Israel Dávila, corresponsal
Toluca, Mex. El gobernador del Estado de México, Alfredo del Mazo Maza, solicitó al Congreso mexiquense, autorización para reestructurar o renegociar la deuda pública de la entidad que en la actualidad asciende a 43 mil 769 millones y por ende modificar el Fideicomiso Maestro F/00105 mediante el cual se manejan los pasivos de la administración estatal.
La reestructuración pretende mejorar las condiciones crediticias bajo las cuales están contratados los 28 créditos que el gobierno mexiquense tiene signados con la banca comercial y de desarrollo y que anualmente representan el pago de más de diez mil millones de pesos entre intereses y amortizaciones.

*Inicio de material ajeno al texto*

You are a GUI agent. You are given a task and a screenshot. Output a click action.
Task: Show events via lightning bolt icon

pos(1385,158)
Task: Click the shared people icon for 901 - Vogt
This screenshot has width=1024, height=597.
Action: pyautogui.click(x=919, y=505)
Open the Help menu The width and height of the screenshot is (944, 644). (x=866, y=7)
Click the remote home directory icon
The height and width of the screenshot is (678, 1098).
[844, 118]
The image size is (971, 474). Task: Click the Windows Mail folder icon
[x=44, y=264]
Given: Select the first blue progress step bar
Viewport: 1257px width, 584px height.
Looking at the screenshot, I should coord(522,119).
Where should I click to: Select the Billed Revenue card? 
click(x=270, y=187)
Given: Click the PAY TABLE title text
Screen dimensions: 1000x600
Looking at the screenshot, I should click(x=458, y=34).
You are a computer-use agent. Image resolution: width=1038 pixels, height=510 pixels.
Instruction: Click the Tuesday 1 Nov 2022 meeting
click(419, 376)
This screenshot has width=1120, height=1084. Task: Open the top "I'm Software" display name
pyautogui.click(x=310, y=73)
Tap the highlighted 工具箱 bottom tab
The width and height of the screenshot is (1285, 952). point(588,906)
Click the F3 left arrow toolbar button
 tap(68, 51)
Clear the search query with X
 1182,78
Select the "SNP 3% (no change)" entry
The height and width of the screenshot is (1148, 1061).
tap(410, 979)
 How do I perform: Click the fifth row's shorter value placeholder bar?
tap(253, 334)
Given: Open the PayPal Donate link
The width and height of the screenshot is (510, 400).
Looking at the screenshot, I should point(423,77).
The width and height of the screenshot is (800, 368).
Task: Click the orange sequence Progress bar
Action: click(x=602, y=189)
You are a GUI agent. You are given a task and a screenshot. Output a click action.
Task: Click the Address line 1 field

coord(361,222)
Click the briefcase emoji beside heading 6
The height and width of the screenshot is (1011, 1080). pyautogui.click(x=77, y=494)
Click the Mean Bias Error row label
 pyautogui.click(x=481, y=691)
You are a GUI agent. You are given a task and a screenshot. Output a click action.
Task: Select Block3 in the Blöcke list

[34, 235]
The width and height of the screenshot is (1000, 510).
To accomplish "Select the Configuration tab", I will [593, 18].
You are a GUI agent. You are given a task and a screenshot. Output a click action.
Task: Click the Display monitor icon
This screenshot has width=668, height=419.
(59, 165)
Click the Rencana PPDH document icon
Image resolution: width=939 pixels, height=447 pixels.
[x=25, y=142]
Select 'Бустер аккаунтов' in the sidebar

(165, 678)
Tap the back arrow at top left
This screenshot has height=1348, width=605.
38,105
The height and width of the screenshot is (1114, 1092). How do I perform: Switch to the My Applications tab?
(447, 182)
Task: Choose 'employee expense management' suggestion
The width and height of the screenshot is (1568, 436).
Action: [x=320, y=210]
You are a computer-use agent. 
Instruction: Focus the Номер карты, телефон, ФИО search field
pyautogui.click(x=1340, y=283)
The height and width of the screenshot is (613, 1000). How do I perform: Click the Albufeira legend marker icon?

La iniciativa llegó a la Legislatura del estado en su último periodo de sesiones que inició este viernes y concluirá en un mes. La pretensión del gobierno mexiquense es que la autorización se otorgue por esta Legislatura, que controla el PRI, pues a partir de 5 septiembre, arranca la próxima que estará dominada por diputados de Morena.
De acuerdo con la Ley, la reestructuración de la deuda debe ser avalada por las dos terceras partes de los integrantes del Congreso mexiquense.
La reestructura, señala la iniciativa se podrá realizar dejando como garantía las participaciones federales que recibe anualmente el gobierno mexiquense mediante el Fondo General de Participaciones. También se estipula que podrá tener un costo no mayor al 2.5 por ciento del monto total de la deuda, lo que implica un monto aproximado a los 950 millones de pesos.
La Secretaría de Finanzas será la encargada de realizar la reestructura buscando mejores condiciones de crédito para la entidad, es decir, tasas más bajas a las actuales y mayores plazos de vencimiento, con la idea de reducir el costo anual de la deuda, lo que permita liberar recursos para destinarlos a otras acciones prioritarias.
En la actualidad son 28 los créditos que conforman a la deuda pública estatal. Veinte créditos están contratados con la banca comercial y ocho con la de desarrollo, incluyendo dos signados recientemente por mil 300 y mil 500 millones, respectivamente para hacer frente a las necesidades que implique la reconstrucción y apoyo a las zonas afectadas por los sismos del septiembre pasado.
Los mayores acreedores de la banca comercial con el gobierno mexiquense son Banorte a quien en la actualidad se le deben poco más de 13 mil 500 millones de pesos repartidos en siete créditos; luego le sigue Bancomer con 11 mil 200 millones de pesos, distribuidos en 4 créditos y Banamex con 8 mil 700 millones de pesos en dos créditos.